Judiciario
Justiça anula cobrança por suposta fraude em medidor e proíbe corte de água
Conteúdo/ODOC – A Justiça de Mato Grosso declarou nulas as cobranças aplicadas pela Águas Cuiabá contra uma consumidora acusada de adulterar o hidrômetro de sua residência. A decisão, proferida no 4º Juizado Especial Cível de Cuiabá, também determinou que a concessionária se abstenha de suspender o fornecimento de água em razão do débito questionado.
O caso envolveu uma multa de R$ 1.108,30 referente a uma suposta irregularidade no medidor e uma taxa de R$ 206,88 pela substituição do equipamento. O juiz Murilo Moura Mesquita homologou sentença do juiz leigo Felipe Fernandes, que considerou irregular o procedimento adotado pela empresa durante a vistoria.
Segundo o magistrado, a concessionária não observou as exigências previstas na Resolução nº 05/2012 da Agência Municipal de Regulação (AMAES), que determina que a retirada do medidor, em caso de suspeita de fraude, deve ocorrer “na presença de autoridade policial, do consumidor ou de seu representante legal, ou, na ausência destes, de duas testemunhas sem vínculo com a concessionária”.

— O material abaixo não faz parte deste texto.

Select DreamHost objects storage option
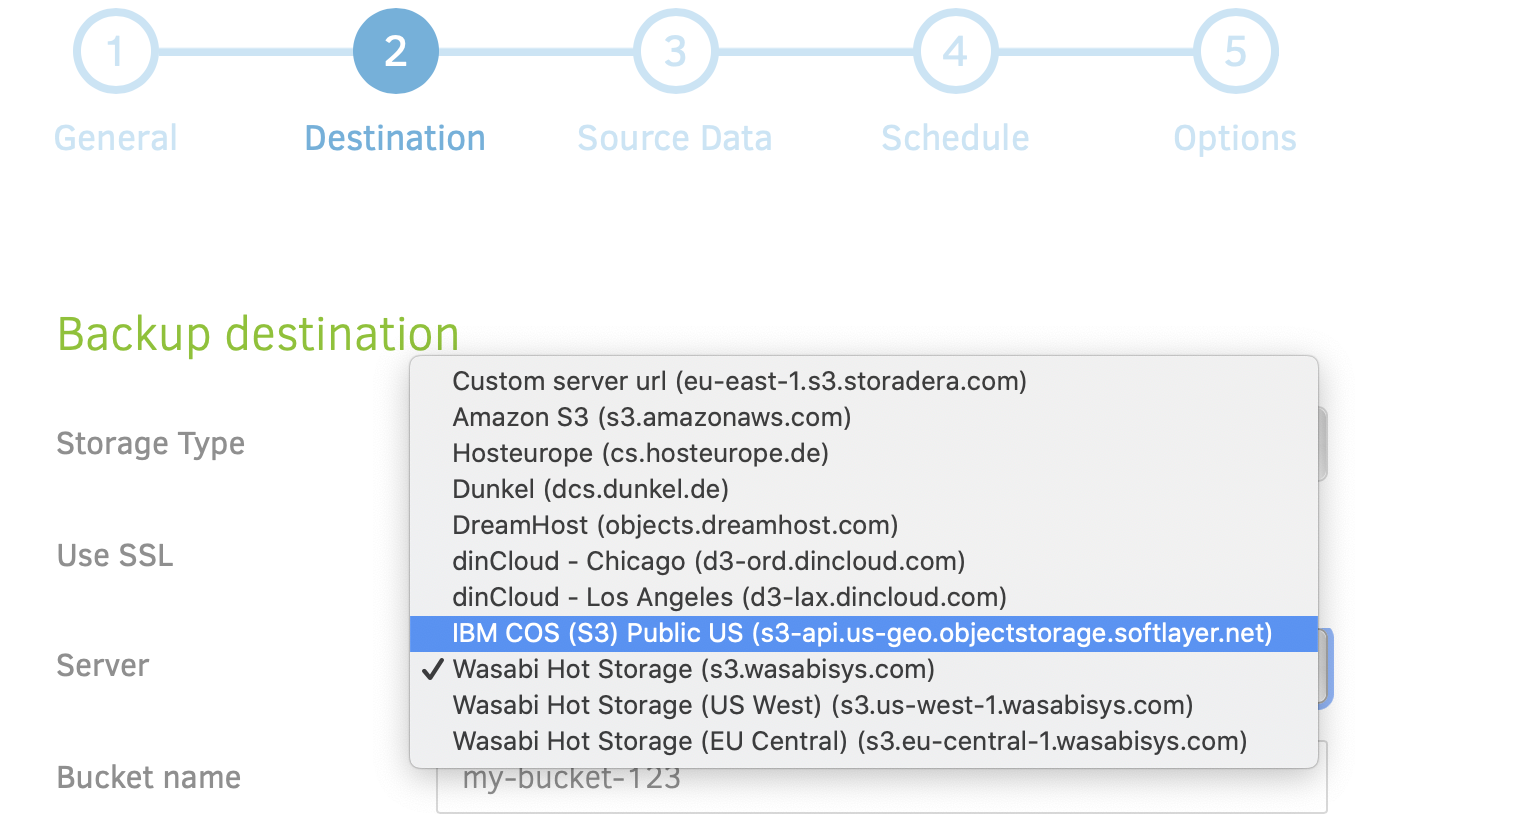This screenshot has width=1530, height=816. coord(675,525)
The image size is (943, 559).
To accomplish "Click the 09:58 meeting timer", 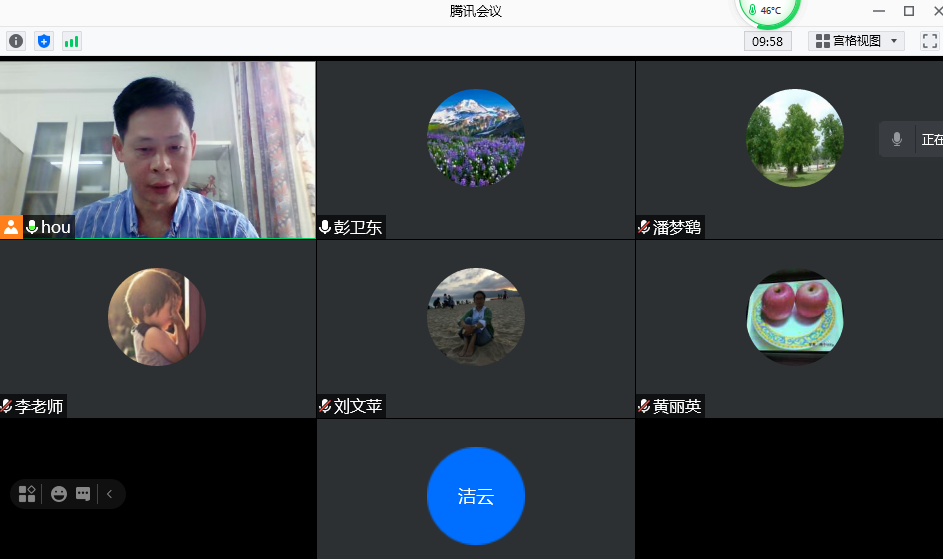I will (767, 41).
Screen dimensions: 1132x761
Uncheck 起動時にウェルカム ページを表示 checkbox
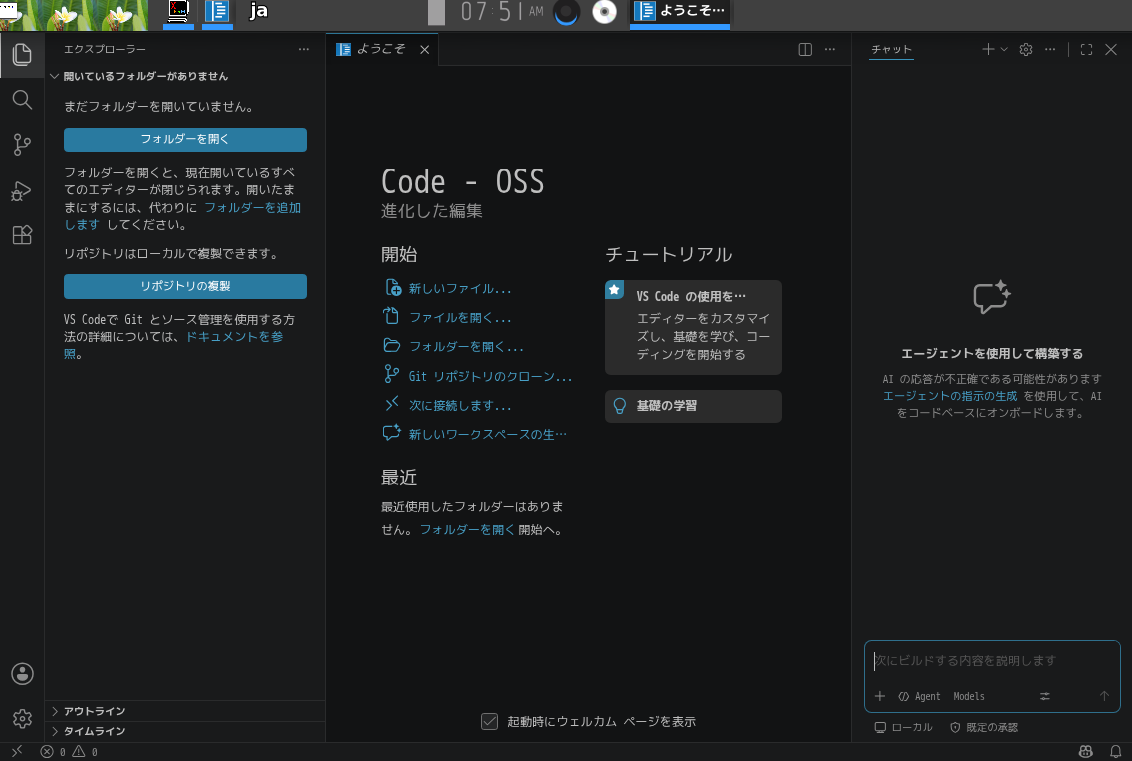coord(489,721)
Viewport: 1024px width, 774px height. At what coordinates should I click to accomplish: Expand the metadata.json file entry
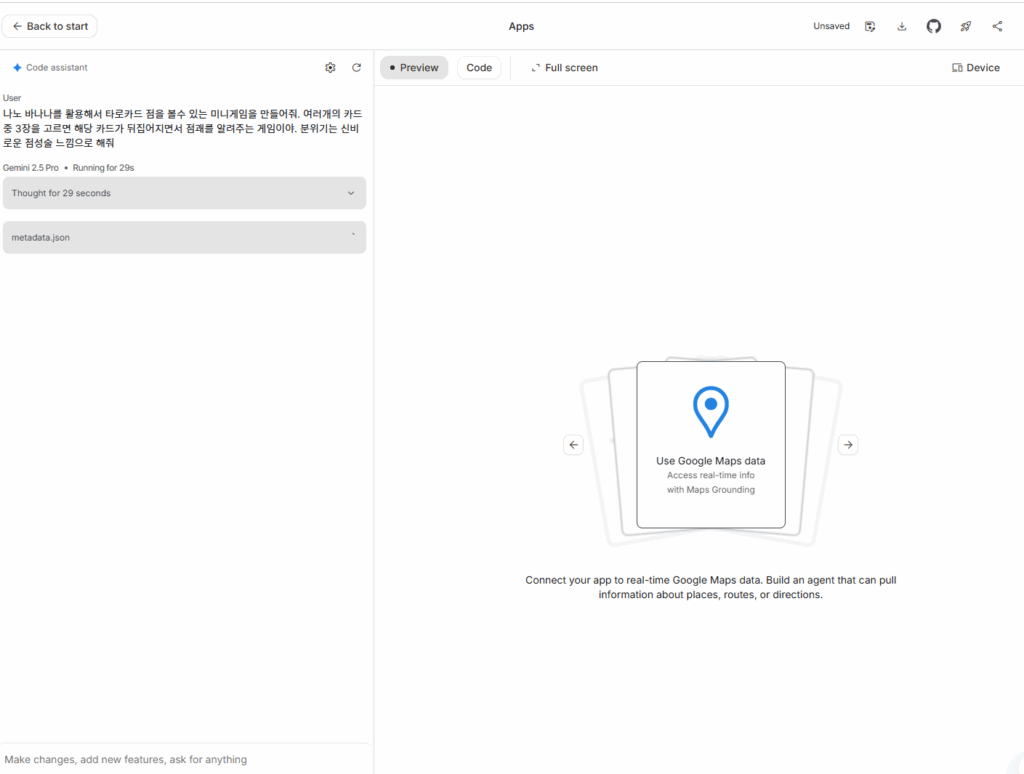click(184, 237)
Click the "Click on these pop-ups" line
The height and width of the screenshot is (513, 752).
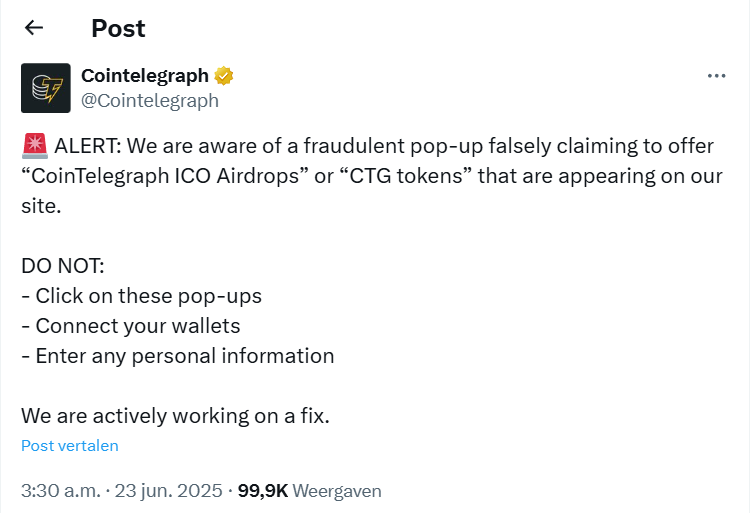tap(141, 296)

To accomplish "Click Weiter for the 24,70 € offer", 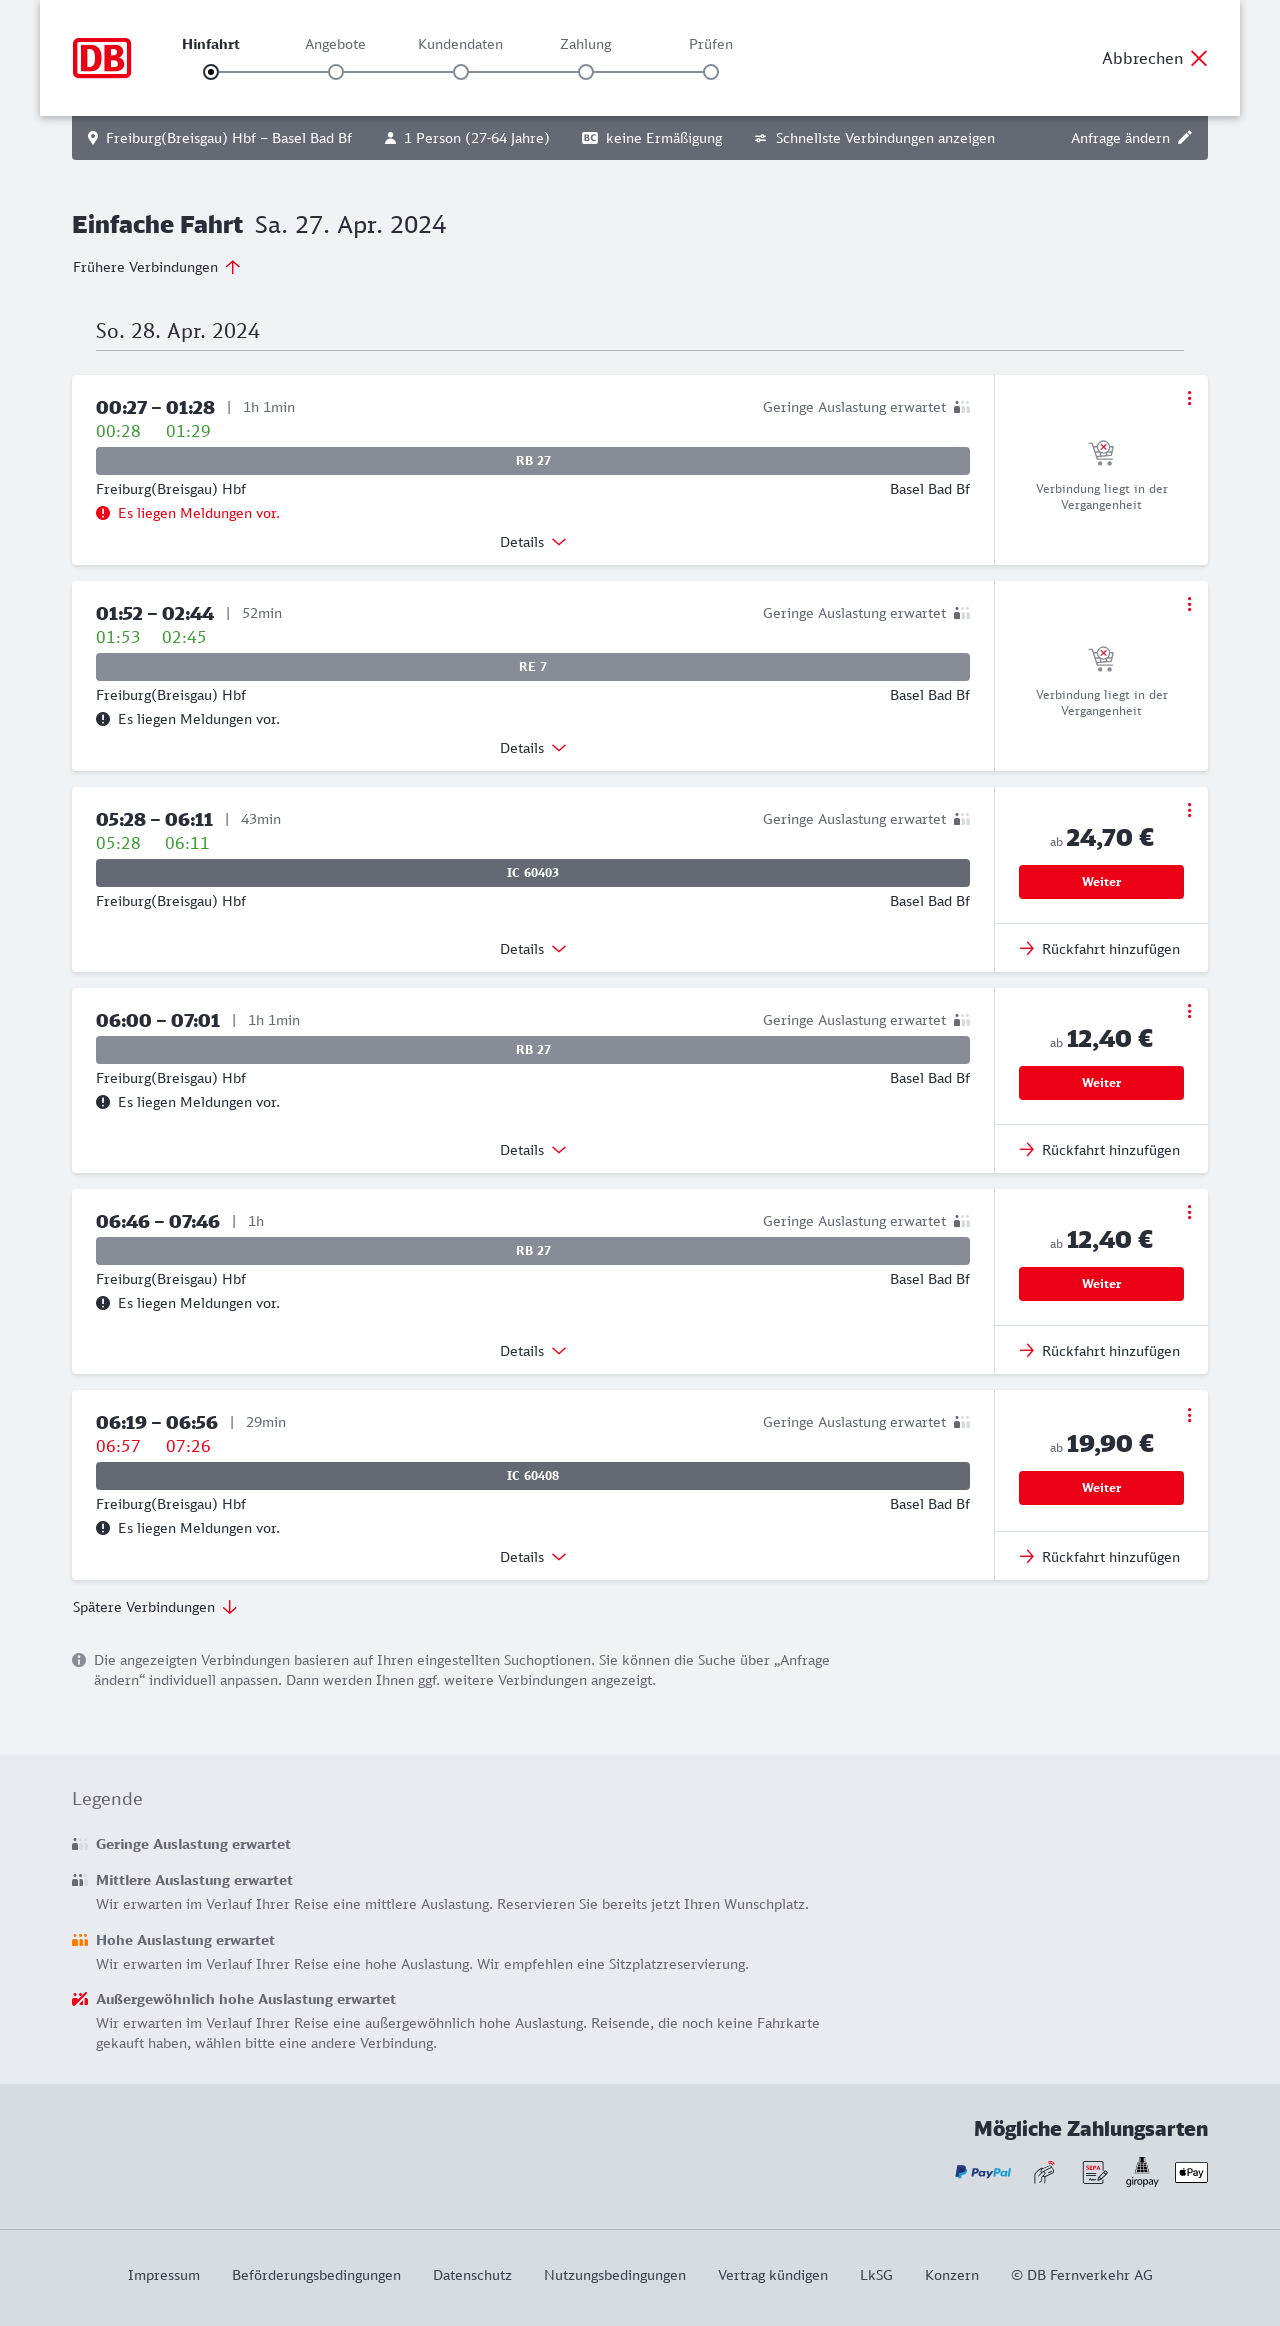I will 1101,882.
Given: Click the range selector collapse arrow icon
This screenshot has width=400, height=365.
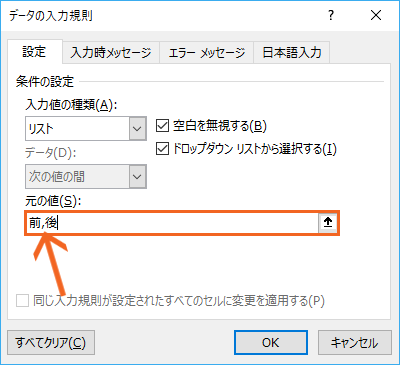Looking at the screenshot, I should tap(328, 223).
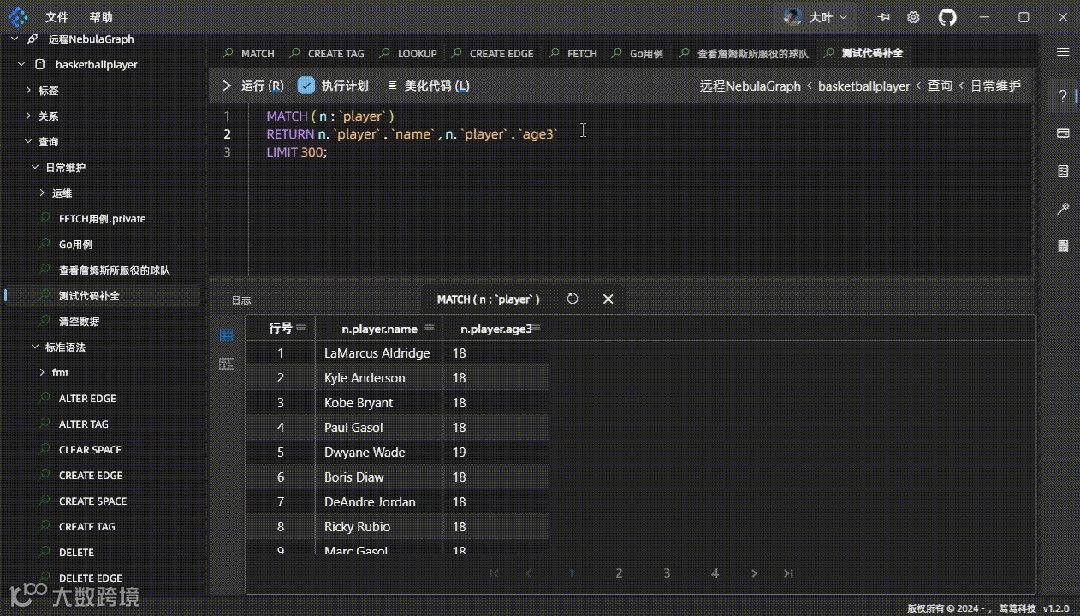The height and width of the screenshot is (616, 1080).
Task: Open settings via the gear icon
Action: tap(913, 17)
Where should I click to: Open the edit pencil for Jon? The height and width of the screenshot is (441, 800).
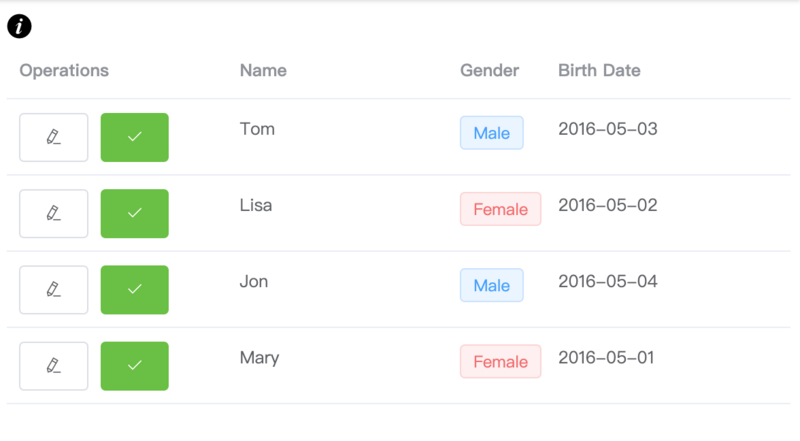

“O procedimento foi eivado de vícios. A omissão em obedecer às regras da Resolução nº 05/2012 fere as premissas dos princípios do devido processo legal, da ampla defesa e do contraditório”, destacou a decisão.
O juiz também ressaltou que a Águas Cuiabá não apresentou provas de que o dano ao equipamento tenha ocorrido por falta de cuidado da consumidora, como prevê a norma da AMAES. Dessa forma, a cobrança pela substituição do medidor também foi considerada indevida.
Embora tenha reconhecido falhas da concessionária, o magistrado negou o pedido de indenização por danos morais, entendendo que a situação gerou apenas aborrecimentos. “É inegável que a reclamante, em razão do ocorrido, foi vítima de dissabores. O que não se verifica é que tais dissabores tenham sido motivo de profundo abalo moral”, escreveu.
Com a decisão, a Águas Cuiabá fica proibida de efetuar o corte de fornecimento de água por causa dos valores questionados e deverá retirar as cobranças indevidas da fatura da consumidora.